最初で最後の恋をおしえて

 羽澄を真っ直ぐに見つめると、彼は両手を上げた。

「わかった。送るよ。タクシーを呼ぼう」

 かくしてギリギリ外泊とはならず、帰宅する。果たして問題なのは外泊なのか、それさえも今の紬希には判断できそうにない。
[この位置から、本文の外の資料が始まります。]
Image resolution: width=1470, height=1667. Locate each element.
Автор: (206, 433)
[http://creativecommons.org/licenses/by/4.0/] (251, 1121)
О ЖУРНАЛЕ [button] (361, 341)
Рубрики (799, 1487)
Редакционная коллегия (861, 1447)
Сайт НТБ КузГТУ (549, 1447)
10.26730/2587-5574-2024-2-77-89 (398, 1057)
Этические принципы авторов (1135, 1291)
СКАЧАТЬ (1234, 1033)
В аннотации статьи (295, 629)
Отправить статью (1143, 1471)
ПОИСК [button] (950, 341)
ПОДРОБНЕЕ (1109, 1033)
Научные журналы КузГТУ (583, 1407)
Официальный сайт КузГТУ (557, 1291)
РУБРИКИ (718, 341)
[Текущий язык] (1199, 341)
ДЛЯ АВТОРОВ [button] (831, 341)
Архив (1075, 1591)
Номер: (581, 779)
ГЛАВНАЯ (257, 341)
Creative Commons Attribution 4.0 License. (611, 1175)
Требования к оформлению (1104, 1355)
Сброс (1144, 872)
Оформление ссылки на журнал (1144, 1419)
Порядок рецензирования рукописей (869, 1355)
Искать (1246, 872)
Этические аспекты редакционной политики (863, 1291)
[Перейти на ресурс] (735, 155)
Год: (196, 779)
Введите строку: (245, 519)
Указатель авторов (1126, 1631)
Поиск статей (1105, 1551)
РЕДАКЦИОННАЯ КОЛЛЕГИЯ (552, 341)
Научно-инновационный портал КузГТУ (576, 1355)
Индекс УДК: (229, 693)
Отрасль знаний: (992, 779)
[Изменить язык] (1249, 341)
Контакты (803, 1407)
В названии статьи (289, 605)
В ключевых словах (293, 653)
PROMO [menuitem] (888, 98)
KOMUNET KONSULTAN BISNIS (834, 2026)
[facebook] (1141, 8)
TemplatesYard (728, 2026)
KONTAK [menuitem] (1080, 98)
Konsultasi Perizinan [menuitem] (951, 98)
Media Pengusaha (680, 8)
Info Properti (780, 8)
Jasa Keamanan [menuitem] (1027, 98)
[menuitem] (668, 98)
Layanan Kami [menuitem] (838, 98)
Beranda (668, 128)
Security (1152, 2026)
「羽澄さんも少しでも眠ってください。私は大丈夫ですので」

 タクシーで家の前まで送り届けられれば、危険はない。

「わかった。そうする。コーヒーとは別の問題で眠れそうにないけどね」

 意味深に言ってから、羽澄は紬希の髪に手を差し入れ、数度撫でた。

「俺のお姫様。会社では元気な姿で会おう」

 タクシーに乗るまで見届けて、彼は戻って行った。

 濃厚な時間を過ごし、頭はパニックで眠れそうにないのに、オーバーヒート気味のせいか紬希を眠気が襲う。

「こういうときに眠れちゃうから、眠り姫なのね」

 羽澄に揶揄された『眠り姫』に微笑む。

「お嬢様より、ずっといい」

 重大な出来事を思い出さないようにして、なんとか自宅のベッドまでたどり着くと、泥のように眠った。